Work instruction>
Make an exact copy of the lines from the one holding "The image size is (778, 584)." through the end of the entries below, both ends kept, and of nothing else. Exclude pictures.

##############################

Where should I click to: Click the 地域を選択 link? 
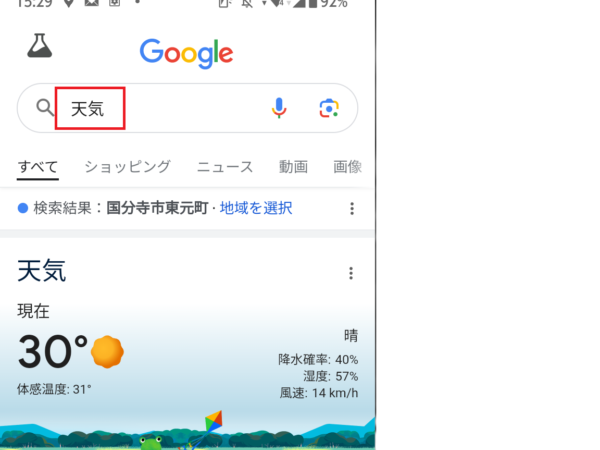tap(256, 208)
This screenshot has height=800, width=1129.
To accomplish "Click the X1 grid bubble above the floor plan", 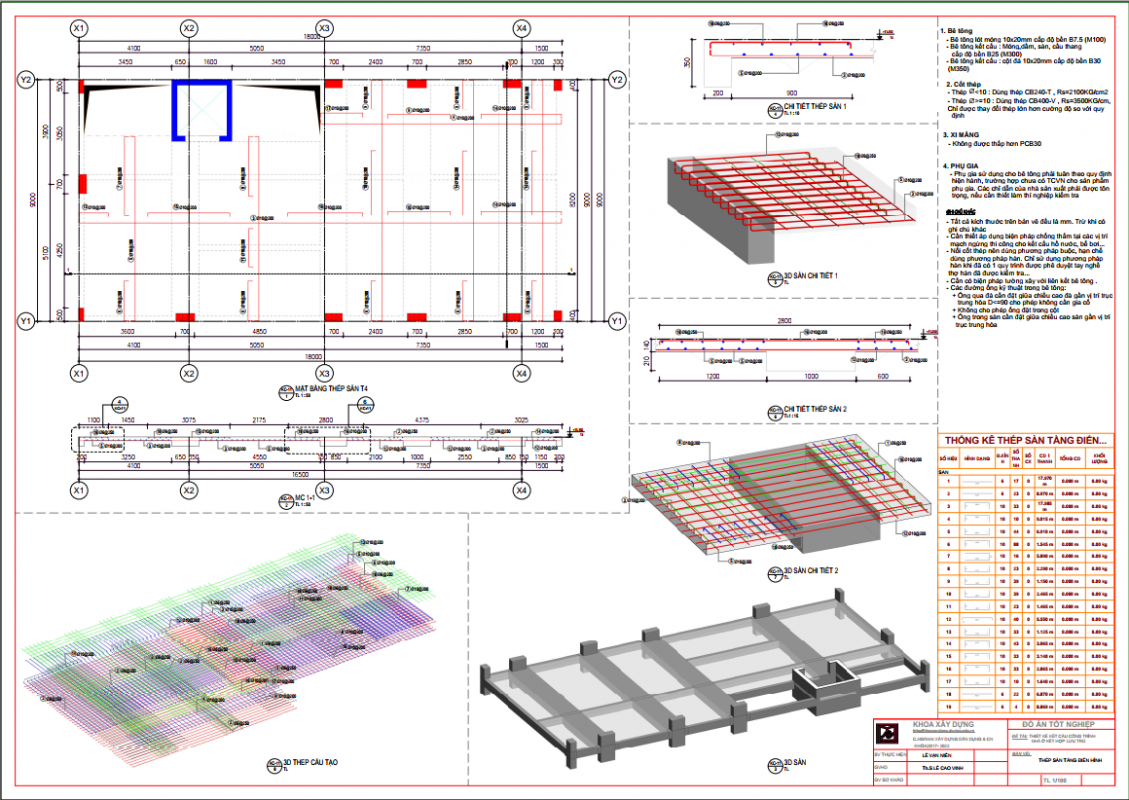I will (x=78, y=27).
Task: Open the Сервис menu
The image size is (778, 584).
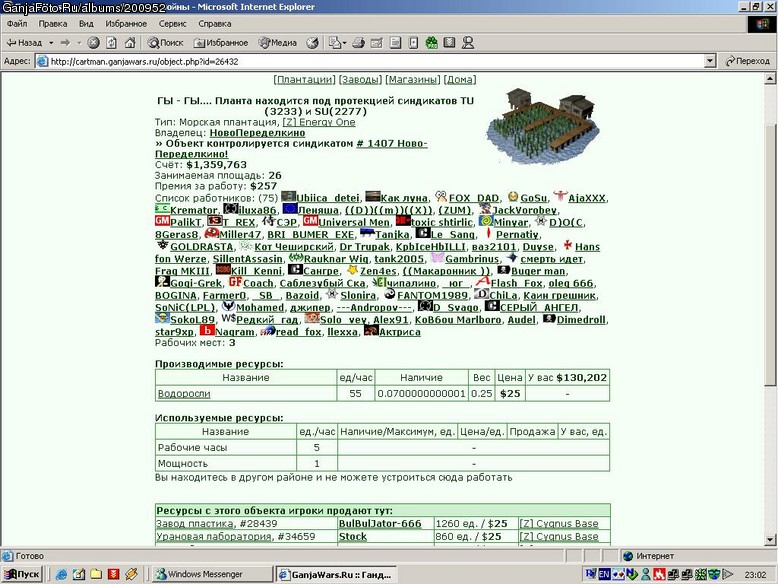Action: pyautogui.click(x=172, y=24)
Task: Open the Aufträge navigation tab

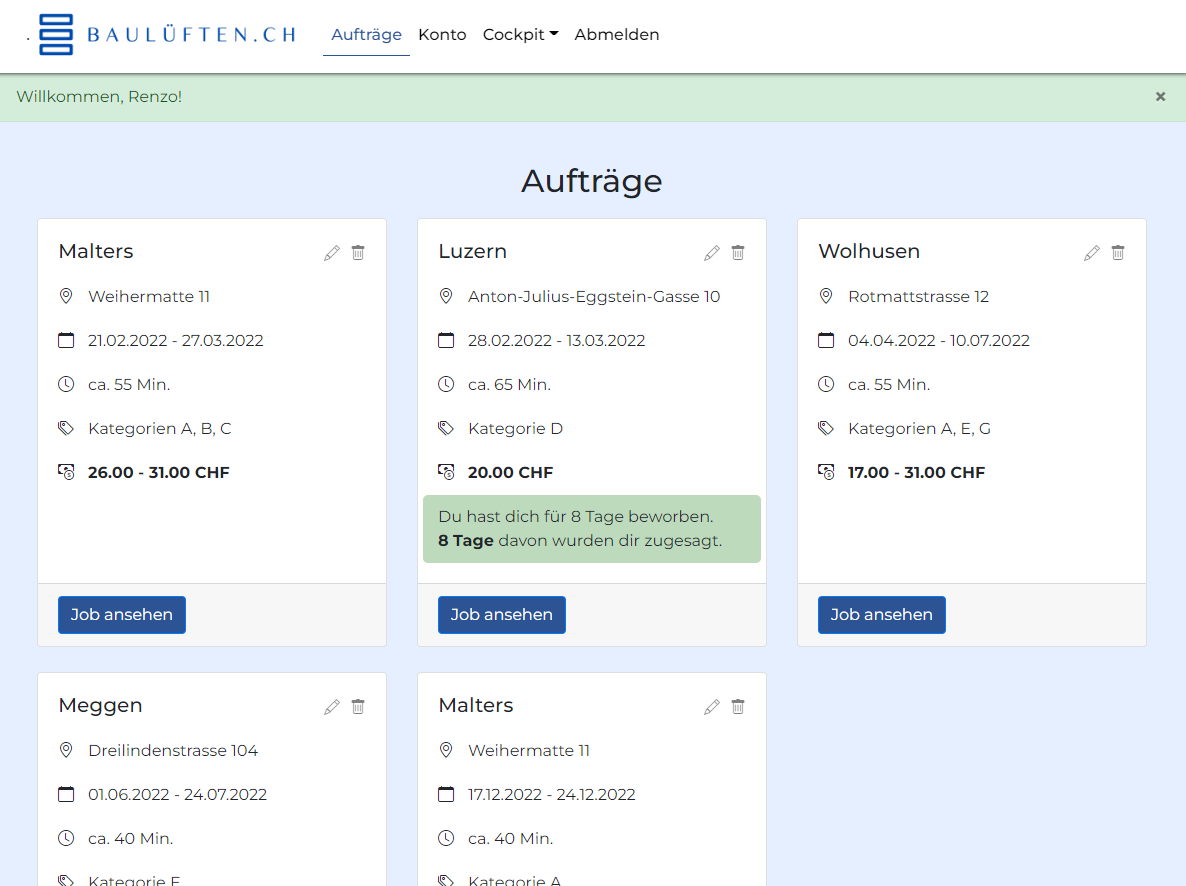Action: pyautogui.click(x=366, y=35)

##############################

Response to this exercise>
The image size is (778, 584).
Action: pyautogui.click(x=172, y=24)
Task: Open the Aufträge navigation tab

Action: pyautogui.click(x=366, y=35)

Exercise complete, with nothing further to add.